The non-random distribution of the elements considered mediated by chromatin state may be practically utilized by applications in the association studies for refining their statistical significance in location/clustering by incorporating prior knowledge on the particular chromatin state in a model.
The evolutionary implications of the elements within chromatin state context may confer that L1 and CGIs clusters could lead to the chromatin state setting in the course of expansion, while Alu elements seem rather opportunistic in location preference due to non-autonomous nature.

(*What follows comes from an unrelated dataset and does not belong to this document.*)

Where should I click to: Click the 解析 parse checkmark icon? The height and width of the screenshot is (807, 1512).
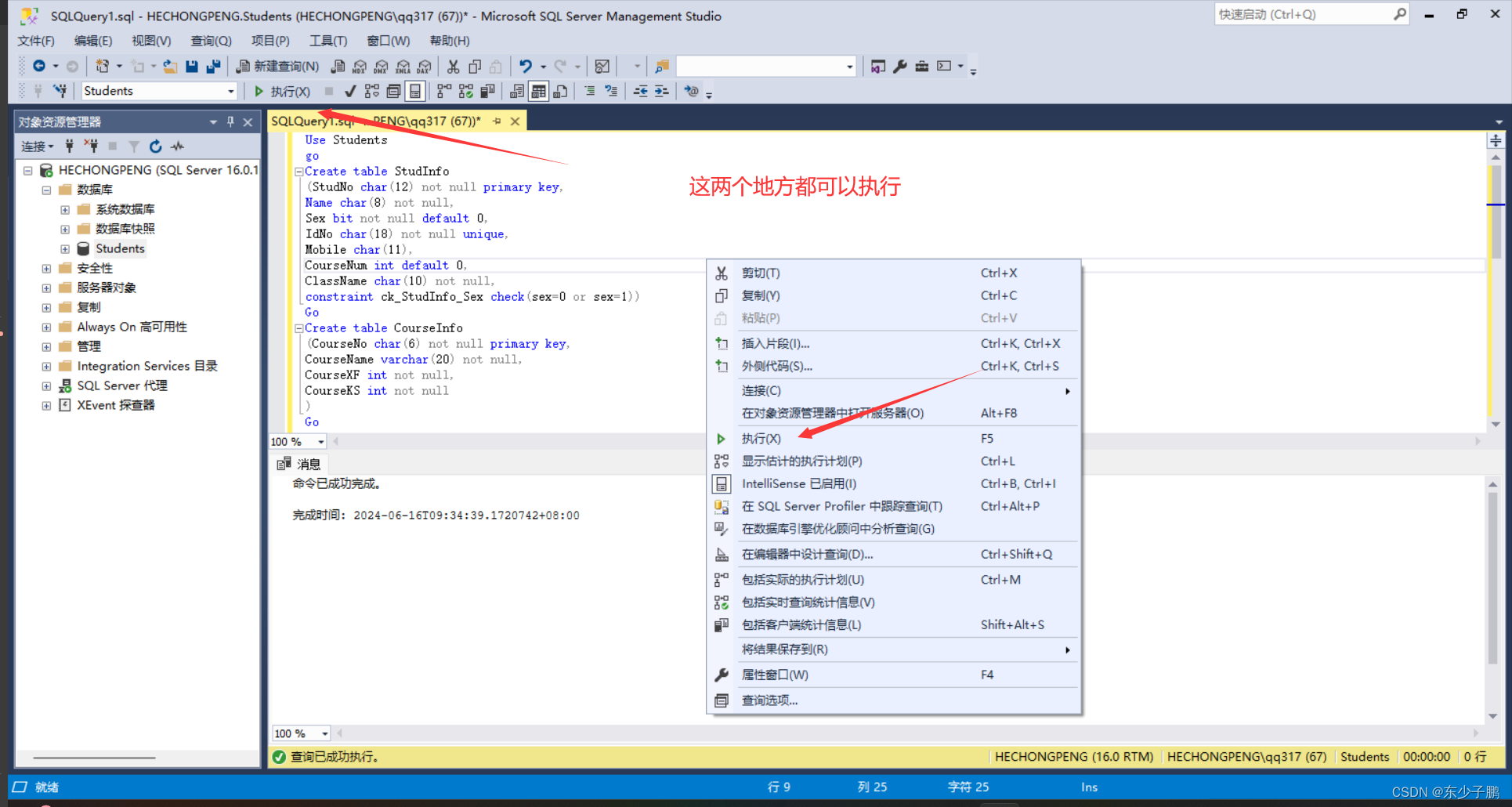[349, 91]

Finally, the observed CGIs expansion dynamics may impact the issue of the genome CpG content maintenance. CpG methylation rate was recently proposed to be the driving force of genome size evolution within a tradeoff in methyltransferases methylation rate vs genome size . As an example, D. melanogaster and C. elegance minimal genomes phenomena could be explained by the absence of methyltransferases, and, as a consequence, CpG content equaling to the expected one. Thus, it looks like CGI duplication mechanism is of evolutionary importance for maintaining sufficient CpG number. In this regard, some subtle mechanisms apparently ‘compel’ the dog genome to amplify CG-rich tandems within subtelomeric/pericentromeric regions chromosome wide, even given the significantly reduced gene repertoire and corresponding CGI promoters , this way aligning CpG (or just GC) content with that of other mammals.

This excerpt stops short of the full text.